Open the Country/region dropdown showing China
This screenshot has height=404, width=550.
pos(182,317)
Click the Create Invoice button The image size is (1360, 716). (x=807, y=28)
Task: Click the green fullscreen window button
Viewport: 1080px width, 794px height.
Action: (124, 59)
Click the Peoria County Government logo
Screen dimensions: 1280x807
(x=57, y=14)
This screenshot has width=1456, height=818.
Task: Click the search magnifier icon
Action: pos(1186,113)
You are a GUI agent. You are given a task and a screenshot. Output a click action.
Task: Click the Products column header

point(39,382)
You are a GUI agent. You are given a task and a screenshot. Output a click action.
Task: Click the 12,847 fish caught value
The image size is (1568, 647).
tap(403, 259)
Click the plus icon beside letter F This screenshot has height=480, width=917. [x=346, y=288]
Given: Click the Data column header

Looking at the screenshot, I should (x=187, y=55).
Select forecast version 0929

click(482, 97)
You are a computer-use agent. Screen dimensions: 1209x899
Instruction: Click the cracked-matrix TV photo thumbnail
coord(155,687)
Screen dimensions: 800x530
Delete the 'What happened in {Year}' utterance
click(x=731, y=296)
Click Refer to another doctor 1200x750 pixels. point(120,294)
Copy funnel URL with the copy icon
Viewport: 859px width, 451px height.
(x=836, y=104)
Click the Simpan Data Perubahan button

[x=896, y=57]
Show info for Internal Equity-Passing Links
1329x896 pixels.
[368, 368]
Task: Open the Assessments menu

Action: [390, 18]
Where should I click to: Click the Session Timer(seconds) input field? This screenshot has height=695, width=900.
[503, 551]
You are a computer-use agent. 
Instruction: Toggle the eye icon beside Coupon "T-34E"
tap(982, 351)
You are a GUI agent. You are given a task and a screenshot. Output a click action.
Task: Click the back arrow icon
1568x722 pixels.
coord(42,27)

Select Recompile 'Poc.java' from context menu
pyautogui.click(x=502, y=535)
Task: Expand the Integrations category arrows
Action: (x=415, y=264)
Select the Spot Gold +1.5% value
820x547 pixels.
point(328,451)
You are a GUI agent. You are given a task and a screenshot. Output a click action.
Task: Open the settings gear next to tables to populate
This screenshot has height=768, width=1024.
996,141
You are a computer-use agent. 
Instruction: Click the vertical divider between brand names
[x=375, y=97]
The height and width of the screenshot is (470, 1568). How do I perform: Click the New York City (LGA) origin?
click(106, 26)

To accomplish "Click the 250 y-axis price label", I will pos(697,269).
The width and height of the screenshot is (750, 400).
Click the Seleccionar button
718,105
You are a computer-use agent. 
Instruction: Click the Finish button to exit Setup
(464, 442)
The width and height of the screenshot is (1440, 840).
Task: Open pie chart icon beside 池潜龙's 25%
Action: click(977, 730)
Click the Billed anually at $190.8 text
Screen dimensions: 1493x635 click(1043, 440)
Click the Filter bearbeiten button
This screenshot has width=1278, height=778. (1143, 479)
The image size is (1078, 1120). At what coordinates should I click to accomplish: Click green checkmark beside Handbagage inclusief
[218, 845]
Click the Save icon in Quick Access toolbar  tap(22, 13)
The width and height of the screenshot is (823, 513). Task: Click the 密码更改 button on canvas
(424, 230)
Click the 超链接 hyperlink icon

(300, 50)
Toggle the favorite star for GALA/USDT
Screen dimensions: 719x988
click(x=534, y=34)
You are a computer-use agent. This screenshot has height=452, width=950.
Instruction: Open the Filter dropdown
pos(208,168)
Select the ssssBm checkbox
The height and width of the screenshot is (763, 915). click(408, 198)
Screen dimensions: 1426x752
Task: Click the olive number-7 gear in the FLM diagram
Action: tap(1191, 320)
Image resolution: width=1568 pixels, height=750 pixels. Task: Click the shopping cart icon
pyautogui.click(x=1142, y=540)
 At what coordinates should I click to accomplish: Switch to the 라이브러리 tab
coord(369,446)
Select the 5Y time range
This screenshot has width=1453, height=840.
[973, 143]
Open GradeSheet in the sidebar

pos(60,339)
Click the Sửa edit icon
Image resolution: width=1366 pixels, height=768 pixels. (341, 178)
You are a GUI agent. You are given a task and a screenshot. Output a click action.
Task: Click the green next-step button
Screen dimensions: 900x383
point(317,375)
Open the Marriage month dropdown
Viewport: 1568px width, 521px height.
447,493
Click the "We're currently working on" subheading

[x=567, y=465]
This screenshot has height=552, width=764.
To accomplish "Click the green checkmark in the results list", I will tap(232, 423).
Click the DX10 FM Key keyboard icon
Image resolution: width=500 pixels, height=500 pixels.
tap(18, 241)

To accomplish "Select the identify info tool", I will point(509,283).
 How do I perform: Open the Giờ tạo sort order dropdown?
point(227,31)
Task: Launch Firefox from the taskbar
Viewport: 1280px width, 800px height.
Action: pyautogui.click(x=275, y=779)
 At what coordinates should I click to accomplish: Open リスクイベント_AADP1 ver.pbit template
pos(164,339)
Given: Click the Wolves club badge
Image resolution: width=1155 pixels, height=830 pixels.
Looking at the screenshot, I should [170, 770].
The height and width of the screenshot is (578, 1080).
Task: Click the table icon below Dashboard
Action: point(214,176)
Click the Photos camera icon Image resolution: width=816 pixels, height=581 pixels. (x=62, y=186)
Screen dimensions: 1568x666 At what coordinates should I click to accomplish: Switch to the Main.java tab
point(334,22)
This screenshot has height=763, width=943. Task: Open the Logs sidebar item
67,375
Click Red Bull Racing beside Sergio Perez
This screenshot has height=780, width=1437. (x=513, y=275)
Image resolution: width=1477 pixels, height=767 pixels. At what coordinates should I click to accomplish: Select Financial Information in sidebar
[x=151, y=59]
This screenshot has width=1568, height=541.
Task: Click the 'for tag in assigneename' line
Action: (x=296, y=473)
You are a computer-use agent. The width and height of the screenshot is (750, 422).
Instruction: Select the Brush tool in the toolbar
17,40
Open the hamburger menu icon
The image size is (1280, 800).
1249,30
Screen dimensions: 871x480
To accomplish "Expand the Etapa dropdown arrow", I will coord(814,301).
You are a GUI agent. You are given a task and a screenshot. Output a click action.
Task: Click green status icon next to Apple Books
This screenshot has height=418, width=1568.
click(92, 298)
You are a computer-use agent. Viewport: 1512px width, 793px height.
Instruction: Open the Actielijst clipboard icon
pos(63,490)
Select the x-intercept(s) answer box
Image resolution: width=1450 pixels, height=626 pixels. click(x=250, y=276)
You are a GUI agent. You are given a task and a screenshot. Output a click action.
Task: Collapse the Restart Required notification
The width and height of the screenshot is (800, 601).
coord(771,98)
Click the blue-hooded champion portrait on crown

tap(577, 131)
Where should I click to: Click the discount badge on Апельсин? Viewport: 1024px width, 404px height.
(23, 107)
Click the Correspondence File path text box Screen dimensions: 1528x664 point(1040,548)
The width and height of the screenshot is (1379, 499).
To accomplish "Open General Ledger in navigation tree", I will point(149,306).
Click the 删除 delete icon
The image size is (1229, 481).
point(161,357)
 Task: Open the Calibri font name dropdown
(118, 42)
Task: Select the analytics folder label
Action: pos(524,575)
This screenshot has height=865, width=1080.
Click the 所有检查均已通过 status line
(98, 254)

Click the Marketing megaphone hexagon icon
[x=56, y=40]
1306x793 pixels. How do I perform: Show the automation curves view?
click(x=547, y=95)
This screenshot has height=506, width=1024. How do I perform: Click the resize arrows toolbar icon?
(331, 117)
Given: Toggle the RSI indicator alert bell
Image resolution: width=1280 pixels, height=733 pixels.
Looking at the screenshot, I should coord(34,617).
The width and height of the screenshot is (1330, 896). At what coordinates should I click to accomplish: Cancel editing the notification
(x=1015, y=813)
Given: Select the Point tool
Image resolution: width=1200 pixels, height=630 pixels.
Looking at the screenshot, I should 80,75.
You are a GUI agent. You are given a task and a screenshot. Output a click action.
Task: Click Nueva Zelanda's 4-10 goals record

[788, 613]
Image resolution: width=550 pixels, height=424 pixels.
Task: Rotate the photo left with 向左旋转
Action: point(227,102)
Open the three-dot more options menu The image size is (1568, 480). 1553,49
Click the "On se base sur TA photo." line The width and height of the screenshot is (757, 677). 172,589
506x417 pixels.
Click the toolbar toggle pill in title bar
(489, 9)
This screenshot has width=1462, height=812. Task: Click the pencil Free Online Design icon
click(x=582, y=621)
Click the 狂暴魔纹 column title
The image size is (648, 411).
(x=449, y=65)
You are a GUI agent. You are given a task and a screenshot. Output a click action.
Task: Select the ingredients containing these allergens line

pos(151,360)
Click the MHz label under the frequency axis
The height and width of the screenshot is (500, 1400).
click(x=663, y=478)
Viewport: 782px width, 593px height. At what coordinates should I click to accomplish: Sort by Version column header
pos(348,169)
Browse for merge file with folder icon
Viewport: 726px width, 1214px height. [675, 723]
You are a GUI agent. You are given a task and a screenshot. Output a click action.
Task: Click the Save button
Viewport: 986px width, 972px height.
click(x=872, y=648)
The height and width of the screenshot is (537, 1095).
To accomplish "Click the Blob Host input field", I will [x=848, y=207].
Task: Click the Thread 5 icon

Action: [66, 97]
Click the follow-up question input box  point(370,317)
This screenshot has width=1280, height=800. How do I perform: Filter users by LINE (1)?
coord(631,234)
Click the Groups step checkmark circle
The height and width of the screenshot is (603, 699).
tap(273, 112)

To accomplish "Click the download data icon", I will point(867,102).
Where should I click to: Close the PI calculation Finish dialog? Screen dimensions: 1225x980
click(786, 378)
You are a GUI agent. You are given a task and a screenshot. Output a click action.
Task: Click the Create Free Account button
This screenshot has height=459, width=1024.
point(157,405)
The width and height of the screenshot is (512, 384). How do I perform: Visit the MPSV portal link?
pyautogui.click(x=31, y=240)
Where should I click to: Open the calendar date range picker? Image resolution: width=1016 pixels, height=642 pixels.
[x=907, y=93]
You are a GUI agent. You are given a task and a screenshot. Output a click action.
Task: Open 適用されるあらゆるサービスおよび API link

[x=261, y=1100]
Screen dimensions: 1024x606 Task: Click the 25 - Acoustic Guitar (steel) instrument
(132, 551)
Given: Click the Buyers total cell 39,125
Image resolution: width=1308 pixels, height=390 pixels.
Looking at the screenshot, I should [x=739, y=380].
--
What needs to be done
Note how many lines in the listing above hold the string "will", then give only that figure.

Exercise answer
7